LISTED RECORDS:

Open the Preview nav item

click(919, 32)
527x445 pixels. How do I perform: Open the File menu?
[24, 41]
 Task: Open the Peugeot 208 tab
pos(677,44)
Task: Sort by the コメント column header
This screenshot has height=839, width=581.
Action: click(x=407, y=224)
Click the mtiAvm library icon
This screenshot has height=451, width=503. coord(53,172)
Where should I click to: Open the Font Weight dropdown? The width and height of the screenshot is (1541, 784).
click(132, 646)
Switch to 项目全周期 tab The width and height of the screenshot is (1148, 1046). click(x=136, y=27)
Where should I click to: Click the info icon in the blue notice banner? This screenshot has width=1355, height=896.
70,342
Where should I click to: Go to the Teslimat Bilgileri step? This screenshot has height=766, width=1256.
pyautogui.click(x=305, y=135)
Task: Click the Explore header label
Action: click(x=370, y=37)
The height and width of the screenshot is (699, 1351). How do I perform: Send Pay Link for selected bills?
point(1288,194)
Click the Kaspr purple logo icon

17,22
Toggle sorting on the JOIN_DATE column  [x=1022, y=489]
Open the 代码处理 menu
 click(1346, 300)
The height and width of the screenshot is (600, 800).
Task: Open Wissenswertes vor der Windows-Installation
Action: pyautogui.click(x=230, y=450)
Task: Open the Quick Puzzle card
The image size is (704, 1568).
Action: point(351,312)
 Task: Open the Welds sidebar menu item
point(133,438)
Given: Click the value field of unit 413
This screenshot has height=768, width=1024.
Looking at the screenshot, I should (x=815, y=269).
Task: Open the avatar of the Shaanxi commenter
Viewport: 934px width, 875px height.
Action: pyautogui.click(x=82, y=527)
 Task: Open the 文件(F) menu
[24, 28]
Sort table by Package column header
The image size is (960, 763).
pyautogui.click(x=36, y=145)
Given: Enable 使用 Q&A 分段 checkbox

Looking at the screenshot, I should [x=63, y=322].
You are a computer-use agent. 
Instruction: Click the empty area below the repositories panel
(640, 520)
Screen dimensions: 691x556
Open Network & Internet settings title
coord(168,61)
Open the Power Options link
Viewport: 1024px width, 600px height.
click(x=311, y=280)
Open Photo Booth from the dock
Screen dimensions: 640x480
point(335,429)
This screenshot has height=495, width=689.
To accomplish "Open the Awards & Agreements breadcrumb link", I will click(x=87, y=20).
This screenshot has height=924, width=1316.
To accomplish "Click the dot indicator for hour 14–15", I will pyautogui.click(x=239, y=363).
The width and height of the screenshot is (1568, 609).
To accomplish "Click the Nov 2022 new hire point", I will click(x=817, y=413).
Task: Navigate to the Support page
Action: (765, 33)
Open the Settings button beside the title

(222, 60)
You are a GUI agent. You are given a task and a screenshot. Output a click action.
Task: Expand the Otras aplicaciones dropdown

YOUR OBJECTIVE: Format the data as a numbered list, starting at the line containing "You are a GUI" and continuing through the end of the data. Leave out blank lines.

REPLY:
1. You are a GUI agent. You are given a task and a screenshot. Output a click action.
2. Task: Expand the Otras aplicaciones dropdown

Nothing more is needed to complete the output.